[Delayed activation of muscle glycogen phosphorylase b on incubation of the enzyme with adenosine-5'-monophosphate].

When studying the enzyme activity of glycogen phosphorylase b from rabbit skeletal muscles by the turbidimetric method or by the method based on the determination of inorganic phosphate (the product of the enzymatic reaction) in the direction of glycogen synthesis we observed that 10-15 min preincubation of the enzyme with the allosteric activator (AMP) results in an increase in the initial rate of the enzymatic reaction (nu) in relation to the corresponding value of nu measured by the initiation of the enzymatic reaction by the addition of the mixture of glucose 1-phosphate and AMP (0.02 M Hepes, pH 6.8; 37 degrees C).
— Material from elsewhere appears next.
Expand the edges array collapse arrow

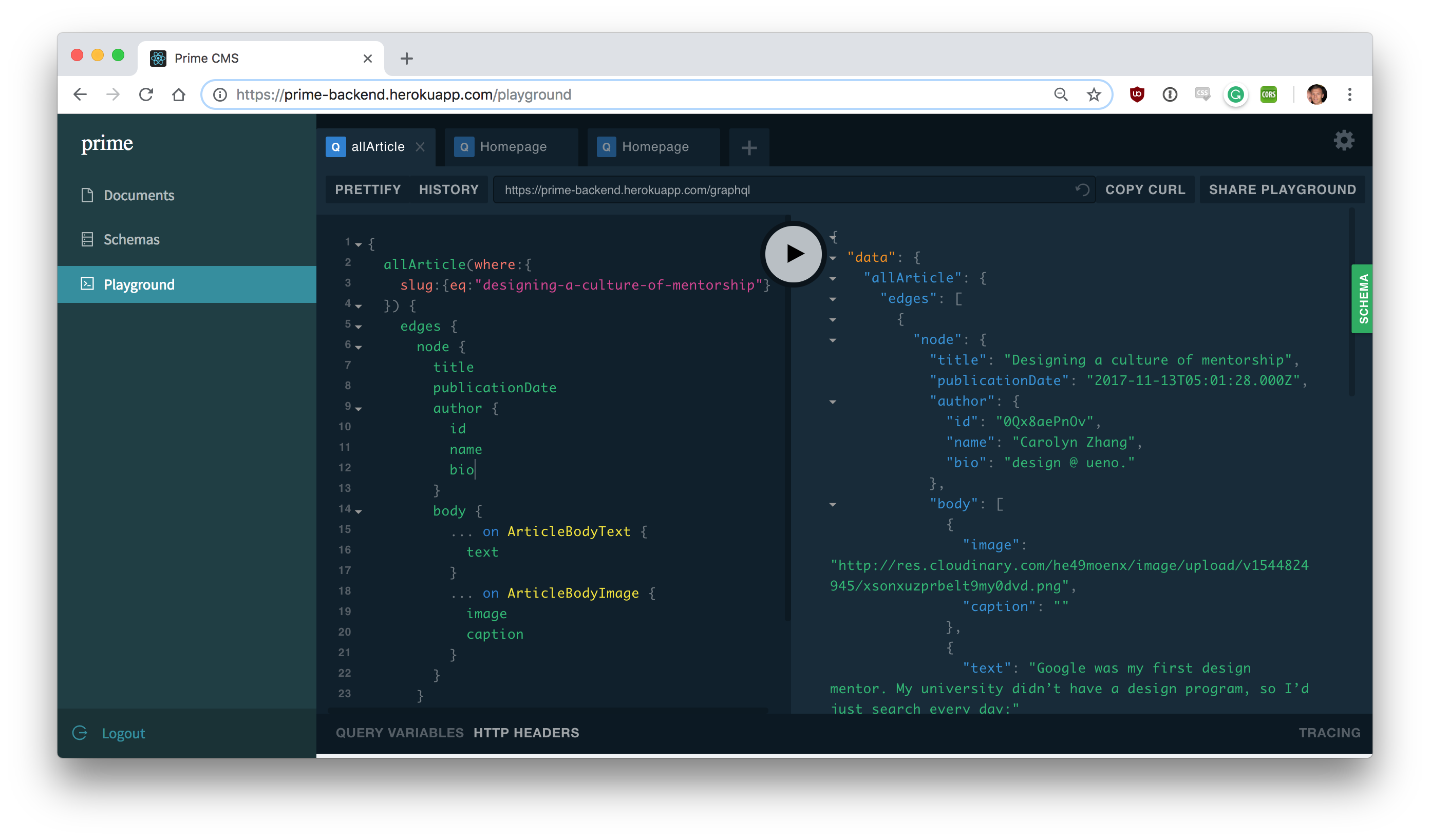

Glycogen with molecular mass of (264-276).10(6) dalton was used in the kinetic experiments. For 1 mM AMP the time-dependent process of phosphorylase b activation under the action of AMP follows the exponential law with the apparent rate constant of the first order equal to 0.43 min-1 (turbidimetric method of measurement of enzyme activity). When AMP concentration increases, the degree of activation of phosphorylase b reaches a limiting value equal to 1.75 (6 mM glucose 1-phosphate, 0.2 mg/ml glycogen). The activation effect decreases with increasing glycogen concentration and disappears at saturating concentrations of high-molecular weight substrate. Incubation of phosphorylase b with AMP causes the lowering of Michaelis constant for glucose 1-phosphate. It is assumed that enhancement of the rate of the enzymatic reaction catalyzed by phosphorylase b during incubation with AMP is due to association of the enzyme molecules adsorbed to a glycogen particle resulting in an increase in the affinity of the enzyme for glycogen.